My bikini, which rested well below the layer of fat that projected from my hips, made my ass seem even bigger than I’d thought it to be, and I didn’t dare turn to see how it looked from the rear. By then I thought I was mentally steeled against physical humiliation, but this swimsuit—a tiny piece of colored cloth for which I’d shelled out nearly $25 American—was the crowning insult. (See image, attached)
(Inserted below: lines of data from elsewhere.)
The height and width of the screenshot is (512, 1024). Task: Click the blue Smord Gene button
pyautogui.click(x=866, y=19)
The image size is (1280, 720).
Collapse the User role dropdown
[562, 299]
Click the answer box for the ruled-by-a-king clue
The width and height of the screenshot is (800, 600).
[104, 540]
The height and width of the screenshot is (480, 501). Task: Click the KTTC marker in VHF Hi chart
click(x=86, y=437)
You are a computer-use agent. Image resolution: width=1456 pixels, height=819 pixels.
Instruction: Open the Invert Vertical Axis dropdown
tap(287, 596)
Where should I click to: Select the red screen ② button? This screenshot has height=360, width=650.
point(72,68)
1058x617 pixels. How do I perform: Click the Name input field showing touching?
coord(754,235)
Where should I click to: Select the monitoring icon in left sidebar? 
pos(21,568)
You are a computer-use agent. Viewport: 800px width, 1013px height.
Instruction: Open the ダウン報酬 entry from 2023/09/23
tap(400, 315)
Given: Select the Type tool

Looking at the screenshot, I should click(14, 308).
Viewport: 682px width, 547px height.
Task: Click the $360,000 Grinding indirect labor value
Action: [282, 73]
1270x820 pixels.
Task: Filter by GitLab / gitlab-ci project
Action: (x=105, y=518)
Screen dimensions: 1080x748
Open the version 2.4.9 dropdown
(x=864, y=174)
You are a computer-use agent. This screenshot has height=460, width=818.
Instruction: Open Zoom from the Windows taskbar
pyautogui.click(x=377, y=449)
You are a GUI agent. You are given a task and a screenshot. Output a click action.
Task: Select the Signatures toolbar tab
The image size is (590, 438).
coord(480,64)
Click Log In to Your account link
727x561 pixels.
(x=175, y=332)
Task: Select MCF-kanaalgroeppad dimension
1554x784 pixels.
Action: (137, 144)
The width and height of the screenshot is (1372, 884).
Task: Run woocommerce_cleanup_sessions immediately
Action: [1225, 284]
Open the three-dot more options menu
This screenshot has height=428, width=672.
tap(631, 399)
I literally ripped it off my body as I returned to the changing room. But being thrifty—not wanting to throw money down the drain—I did bring it with me to my hotel room. After it had dried, I folded it into my luggage and carried it home. I have it still—I keep it as a kind of symbol, of what I’m not exactly sure. It gets a laugh when I show it to middle-aged friends, many of whom say, “It’s a shame no one took your picture,” to which I usually reply, “Thank God, no one did.
When did this stop, this rear-end obsession? Or did it? Well, yes, I guess it did, finally. As I got older, the men I knew and dealt with began developing physical issues they obviously had trouble confronting: damaged knees. . . painful joints. . . bad backs . . . numbness in their extremities.
It seemed that nearly every man I came in contact with had an ailment or deformity that caused him either pain or despair. I was always the sympathetic ear. I had to be; I myself had carried a great burden of physical self-deprecation since childhood.
Was there a turning point, a time when I fully accepted the shape I was in, a time when I finally felt at peace in my own body? Yes, I guess there was. But it wasn’t due to the love of a wonderful woman—I already had that, someone who was either blind or indifferent to my particular deformity.
My moment of truth occurred a few years back when I joined my local “Y,” ostensibly to swim laps before heading off to work every day. I remember the incident: I had undressed and hung up my street clothes in an assigned locker. Then, with my (shapeless) swim trunks slung over my shoulder, and rubber sandals on my feet, I walked naked the length of the changing room and into the lavatory, past a dozen or so fellow gym rats in various stages of undress.
I didn’t try to hide myself or pass them in a rush; as a result there were no overt responses—no gasps or glares or mumbled catcalls. I walked as though I owned the establishment.
As I walked through those steamy, sweat-smelling spaces, I remember thinking that I really didn’t care how any of these men regarded me. For the first time, I think, exposing my nakedness caused me no pain, no compelling desire to cover up quickly. By then I was probably at least 20 pounds over my ideal weight, but I didn’t care. For the first time, amazingly, I felt comfortable in my own skin.
What made the difference? Maturity? Doubtful. Acceptance? Well, yes, probably. A psychologist, upon knowing me, might suggest that I had finally put my relationship with my mother—which had ended badly—into some kind of perspective and had been at least spiritually reconciled with my late father: to his influence, to his peculiarly distant way of relating to me, and to his own physical shape and presence.
Since then, though I don’t go out of my way to parade my body, I’ve been at peace. Boy, was it a long time coming!